What the exercise asks:
Below are records; reproduce exactly the lines from the one that has "[По состоянию на утро среды,] (922, 317)" through the one that has "Головна (306, 228)", ends included, and nothing more.
- Opening Delimiter -
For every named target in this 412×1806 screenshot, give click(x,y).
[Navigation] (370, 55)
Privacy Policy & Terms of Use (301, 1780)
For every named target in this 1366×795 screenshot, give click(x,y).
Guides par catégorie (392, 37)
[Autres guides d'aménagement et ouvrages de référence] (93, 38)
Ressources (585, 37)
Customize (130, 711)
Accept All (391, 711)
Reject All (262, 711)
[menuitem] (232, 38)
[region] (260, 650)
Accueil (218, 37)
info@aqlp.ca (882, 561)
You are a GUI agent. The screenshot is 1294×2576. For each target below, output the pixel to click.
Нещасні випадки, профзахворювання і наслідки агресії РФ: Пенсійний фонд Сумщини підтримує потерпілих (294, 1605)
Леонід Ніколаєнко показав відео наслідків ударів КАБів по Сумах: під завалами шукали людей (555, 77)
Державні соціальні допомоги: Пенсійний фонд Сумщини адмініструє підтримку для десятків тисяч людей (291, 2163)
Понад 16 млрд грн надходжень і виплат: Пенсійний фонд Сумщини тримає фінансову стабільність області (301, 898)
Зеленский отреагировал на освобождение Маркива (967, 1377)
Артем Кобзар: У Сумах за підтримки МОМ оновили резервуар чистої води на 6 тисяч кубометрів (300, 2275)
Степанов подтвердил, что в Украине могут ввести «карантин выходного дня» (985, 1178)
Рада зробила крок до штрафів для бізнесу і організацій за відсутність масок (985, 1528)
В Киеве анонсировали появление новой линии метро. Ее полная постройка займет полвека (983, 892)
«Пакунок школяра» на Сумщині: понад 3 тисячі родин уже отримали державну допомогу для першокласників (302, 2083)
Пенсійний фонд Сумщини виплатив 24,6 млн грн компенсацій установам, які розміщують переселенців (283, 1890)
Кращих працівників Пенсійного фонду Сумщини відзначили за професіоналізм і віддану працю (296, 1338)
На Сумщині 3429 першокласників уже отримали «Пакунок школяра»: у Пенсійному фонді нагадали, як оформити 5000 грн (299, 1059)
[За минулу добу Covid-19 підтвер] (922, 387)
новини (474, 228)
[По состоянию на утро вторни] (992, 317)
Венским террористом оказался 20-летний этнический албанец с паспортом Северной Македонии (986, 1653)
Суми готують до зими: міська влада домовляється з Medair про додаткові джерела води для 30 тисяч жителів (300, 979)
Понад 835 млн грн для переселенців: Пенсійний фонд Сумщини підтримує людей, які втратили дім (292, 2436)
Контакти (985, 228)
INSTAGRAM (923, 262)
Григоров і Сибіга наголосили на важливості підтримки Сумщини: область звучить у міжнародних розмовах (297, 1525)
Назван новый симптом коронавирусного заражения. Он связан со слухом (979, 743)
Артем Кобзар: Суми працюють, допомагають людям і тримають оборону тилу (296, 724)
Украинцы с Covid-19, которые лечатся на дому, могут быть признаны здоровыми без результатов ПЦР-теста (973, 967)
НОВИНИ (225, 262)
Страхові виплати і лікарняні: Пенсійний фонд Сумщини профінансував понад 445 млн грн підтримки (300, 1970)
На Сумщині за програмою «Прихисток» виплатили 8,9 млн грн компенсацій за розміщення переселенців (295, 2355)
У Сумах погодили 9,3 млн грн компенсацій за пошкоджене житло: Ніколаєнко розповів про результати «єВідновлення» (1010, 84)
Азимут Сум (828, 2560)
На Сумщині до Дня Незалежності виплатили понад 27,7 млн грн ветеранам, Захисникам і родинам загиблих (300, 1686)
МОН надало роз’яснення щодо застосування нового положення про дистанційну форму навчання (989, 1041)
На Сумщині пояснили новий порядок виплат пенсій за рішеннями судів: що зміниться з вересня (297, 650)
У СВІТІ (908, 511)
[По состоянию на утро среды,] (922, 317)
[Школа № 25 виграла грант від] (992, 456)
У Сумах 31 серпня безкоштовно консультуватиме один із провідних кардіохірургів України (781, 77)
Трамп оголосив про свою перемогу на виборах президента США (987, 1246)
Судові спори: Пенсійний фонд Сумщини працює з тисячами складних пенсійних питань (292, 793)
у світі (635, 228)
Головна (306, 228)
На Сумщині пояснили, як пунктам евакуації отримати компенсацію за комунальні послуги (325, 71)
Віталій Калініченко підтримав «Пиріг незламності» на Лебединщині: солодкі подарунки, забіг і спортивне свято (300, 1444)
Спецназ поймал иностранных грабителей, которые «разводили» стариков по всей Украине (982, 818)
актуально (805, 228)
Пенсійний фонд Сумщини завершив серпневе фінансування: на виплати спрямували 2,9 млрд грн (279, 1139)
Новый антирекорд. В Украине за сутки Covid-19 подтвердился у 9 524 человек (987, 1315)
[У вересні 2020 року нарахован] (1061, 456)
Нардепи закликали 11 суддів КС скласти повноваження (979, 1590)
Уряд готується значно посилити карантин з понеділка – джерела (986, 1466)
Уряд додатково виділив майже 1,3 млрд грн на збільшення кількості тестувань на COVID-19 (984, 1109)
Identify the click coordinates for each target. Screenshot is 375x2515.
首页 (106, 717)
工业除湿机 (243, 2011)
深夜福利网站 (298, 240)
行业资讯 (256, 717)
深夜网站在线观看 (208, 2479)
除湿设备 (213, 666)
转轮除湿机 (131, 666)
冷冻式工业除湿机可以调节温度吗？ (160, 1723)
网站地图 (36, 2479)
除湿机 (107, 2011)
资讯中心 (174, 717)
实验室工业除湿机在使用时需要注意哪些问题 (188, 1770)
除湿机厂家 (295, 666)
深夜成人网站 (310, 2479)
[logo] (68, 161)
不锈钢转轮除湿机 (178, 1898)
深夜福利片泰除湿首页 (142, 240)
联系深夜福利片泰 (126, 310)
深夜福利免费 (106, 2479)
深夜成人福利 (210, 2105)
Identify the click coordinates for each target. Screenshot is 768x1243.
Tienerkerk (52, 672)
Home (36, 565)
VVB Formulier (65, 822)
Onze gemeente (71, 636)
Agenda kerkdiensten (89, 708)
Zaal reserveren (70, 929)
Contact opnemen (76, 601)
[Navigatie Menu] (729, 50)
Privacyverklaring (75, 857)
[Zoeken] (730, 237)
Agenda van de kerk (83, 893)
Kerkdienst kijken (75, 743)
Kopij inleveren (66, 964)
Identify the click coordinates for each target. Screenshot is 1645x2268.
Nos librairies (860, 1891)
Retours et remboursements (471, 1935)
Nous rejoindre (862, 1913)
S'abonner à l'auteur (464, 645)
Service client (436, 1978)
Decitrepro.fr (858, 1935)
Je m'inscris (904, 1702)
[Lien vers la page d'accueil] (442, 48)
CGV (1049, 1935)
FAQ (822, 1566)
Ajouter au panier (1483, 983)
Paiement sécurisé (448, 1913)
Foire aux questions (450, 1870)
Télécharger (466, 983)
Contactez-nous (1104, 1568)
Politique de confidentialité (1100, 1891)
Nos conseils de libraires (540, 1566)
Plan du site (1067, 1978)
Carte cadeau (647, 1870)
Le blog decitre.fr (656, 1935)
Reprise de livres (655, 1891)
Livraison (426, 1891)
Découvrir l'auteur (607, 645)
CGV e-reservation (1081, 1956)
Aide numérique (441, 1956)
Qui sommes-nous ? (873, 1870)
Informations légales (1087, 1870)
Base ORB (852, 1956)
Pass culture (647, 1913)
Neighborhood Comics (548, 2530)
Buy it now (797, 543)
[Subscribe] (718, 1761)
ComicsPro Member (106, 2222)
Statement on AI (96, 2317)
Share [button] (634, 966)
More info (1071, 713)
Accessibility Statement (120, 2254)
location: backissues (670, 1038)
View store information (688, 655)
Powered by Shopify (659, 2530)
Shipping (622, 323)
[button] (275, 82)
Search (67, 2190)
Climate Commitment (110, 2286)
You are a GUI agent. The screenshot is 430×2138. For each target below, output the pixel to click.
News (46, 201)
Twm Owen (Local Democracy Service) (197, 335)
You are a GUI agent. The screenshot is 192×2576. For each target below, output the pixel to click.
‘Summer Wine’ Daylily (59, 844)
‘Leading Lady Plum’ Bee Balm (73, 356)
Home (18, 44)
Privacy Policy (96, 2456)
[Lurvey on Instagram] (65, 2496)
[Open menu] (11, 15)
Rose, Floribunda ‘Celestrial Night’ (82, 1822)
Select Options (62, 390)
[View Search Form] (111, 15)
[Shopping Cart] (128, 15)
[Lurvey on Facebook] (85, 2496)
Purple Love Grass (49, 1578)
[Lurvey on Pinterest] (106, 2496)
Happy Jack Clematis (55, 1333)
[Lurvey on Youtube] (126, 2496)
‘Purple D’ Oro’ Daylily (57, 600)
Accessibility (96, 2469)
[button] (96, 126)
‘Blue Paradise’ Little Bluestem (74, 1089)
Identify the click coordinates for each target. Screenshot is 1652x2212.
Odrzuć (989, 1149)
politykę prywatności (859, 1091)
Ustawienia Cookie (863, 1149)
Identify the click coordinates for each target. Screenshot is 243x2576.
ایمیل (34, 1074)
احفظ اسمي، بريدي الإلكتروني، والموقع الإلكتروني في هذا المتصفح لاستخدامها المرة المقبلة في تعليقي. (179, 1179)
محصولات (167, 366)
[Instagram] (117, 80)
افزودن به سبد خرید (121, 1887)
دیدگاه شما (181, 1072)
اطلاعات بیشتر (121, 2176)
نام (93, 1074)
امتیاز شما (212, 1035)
- Closing Delimiter -
The completed task:
[По состоянию на утро среды,] (922, 317)
[Школа № 25 виграла грант від] (992, 456)
У Сумах 31 серпня безкоштовно консультуватиме один із провідних кардіохірургів України (781, 77)
Трамп оголосив про свою перемогу на виборах президента США (987, 1246)
Судові спори: Пенсійний фонд Сумщини працює з тисячами складних пенсійних питань (292, 793)
у світі (635, 228)
Головна (306, 228)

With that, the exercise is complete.